On voit là que Kant s’est bien éloigné des spéculations de son ouvrage de 1755 d’inspiration newtonienne Allgemeine Naturgeschichte und Theorie des Himmels où il proclamait l’infinitude spatiale et temporelle de l’univers créé. Kant ajoute que si Copernic n’a formulé qu’une hypothèse scientifique, l’hypothèse philosophique de l’a priori est apodictique. On connaît la suite : la constitution a priori des représentations de l’espace et du temps dans l’esthétique transcendantale et des concepts de l’entendement dans l’analytique transcendantale conduira à la thèse de l’aperception comme unité transcendantale de l’expérience.

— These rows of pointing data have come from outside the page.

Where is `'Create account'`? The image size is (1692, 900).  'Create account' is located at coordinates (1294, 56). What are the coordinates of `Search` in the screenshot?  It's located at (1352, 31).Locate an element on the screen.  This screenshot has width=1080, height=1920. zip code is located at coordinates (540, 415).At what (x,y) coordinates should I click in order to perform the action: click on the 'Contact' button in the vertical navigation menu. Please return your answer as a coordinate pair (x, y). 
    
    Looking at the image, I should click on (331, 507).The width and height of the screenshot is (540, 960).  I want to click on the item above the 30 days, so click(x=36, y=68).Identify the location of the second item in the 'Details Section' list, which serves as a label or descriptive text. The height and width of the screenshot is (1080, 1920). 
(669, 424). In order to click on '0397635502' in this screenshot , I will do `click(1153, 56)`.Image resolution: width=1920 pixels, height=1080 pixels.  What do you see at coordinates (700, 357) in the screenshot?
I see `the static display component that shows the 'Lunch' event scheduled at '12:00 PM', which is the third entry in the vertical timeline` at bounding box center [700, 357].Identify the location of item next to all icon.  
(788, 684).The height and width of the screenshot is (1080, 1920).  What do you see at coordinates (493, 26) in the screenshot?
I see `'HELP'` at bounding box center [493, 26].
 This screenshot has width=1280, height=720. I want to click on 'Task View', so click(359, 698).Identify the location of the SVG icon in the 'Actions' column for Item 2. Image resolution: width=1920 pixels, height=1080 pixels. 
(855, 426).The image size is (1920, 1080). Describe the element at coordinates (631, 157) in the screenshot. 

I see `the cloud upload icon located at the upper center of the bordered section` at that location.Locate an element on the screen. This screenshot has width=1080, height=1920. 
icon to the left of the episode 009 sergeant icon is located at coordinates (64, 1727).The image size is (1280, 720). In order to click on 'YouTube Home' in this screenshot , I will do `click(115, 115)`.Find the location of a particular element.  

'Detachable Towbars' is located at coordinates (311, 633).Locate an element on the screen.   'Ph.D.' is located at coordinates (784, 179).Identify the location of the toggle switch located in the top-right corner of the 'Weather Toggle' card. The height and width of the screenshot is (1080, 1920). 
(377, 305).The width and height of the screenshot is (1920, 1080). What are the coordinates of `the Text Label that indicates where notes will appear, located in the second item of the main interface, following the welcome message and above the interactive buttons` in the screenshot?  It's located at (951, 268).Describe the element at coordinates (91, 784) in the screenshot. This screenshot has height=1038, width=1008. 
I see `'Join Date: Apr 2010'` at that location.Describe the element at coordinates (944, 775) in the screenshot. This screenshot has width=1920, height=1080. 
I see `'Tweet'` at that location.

C’est l’ego ou le sujet transcendantal qui assure l’unité du divers dont le sujet empirique ne saurait opérer la synthèse. Le « Je pense » (Ich denke) kantien n’est pas le cogito cartésien, car Kant nous dit qu’il nous est inconnu empiriquement comme fondement des phénomènes, mais qu’il n’est pas lui-même phénomène. L’idéalisme transcendantal de Kant n’est pas une phénoménologie transcendantale et c’est ici qu’intervient l’observateur transcendantal de Husserl.
3. L’observateur transcendantal et sa phénoménologie
L’observateur transcendantal est bien circonscrit dans les Pariser Vorträge (voir Husserl 1950) où Husserl reprend pratiquement le langage de Kant :
Si l’homme naturel (qui comprend le moi, lequel est, certes, transcendantal en fin de compte, mais n’en sait rien) dispose d’une science du monde et d’un monde qui est dans son absoluité naïve, le spectateur devenu conscient qu’il est lui-même un moi transcendantal, ne dispose du monde que comme d’un phénomène, c’est-à-dire comme d’un cogitatum corrélat d’une cogitatio, comme ce qui se manifeste corrélativement à chaque manifestation, comme d’un simple corrélat.
trad. de Launay 1994, p.15[4]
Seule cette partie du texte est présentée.